É um pouco desafiador e com mudanças de formação, penso que começamos juntos neste navio há tantos anos atrás, mas com o tempo, algumas pessoas deixaram o navio e eu sou o único cara da tripulação original. Mas eu ainda mantenho o navio em frente e sem sair do curso, mesmo que haja novos membros na equipe. E eu sinto que essa é a minha missão na vida, manter aquele navio seguindo em frente, através de águas agitadas e tempestades.Aí está a sua metáfora para o dia.
WM: Agora vamos falar um pouco sobre o retorno do Accept ao Brasil. Nós, fãs brasileiros, sempre gostamos de saber se as bandas guardam alguma lembrança especial do nosso país.

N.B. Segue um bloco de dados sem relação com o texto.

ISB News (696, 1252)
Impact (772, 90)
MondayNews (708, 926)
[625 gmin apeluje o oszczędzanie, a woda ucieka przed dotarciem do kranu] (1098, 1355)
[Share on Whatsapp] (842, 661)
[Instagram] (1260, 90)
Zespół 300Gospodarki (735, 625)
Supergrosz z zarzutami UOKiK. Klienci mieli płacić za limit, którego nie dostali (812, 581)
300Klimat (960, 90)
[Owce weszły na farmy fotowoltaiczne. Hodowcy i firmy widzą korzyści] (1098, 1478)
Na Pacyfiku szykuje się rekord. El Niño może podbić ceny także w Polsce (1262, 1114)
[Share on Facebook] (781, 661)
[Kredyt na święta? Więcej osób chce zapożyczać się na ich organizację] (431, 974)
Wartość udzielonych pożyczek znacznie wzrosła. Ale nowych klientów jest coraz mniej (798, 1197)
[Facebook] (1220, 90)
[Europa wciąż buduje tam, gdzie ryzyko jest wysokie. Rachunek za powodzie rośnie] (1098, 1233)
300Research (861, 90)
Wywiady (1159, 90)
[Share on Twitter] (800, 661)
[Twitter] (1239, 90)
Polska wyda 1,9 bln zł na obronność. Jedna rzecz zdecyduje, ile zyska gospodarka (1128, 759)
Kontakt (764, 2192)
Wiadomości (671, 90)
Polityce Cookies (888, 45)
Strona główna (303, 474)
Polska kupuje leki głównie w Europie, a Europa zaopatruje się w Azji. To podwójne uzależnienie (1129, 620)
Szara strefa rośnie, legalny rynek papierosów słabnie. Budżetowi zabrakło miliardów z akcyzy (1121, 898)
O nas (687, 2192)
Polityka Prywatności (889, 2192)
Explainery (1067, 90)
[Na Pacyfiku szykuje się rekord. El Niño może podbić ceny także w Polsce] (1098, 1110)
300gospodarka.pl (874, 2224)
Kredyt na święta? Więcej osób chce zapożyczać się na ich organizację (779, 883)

WH: Eu amo ir ao Brasil. Vou contar uma coisinha. Já estivemos em São Paulo, Curitiba e em muitos lugares. Mas um lugar que foi especial para mim foi Manaus. É um ótimo lugar para se visitar, com certeza, mas há um antigo teatro que foi construído na época da exploração de borracha. Esse lugar fazia parte de um filme muito famoso na Alemanha [chamado Fitzcarraldo] com os atores Claudia Cardinale e Klaus Kinski. Foi filmado nesse teatro histórico naquela Manaus e fiquei bem maravilhado de ver… Entramos lá e isso significou muito para mim por causa daquele filme. É um filme famoso na Alemanha, me lembro de ir para esta cidade distante e ver o teatro pessoalmente.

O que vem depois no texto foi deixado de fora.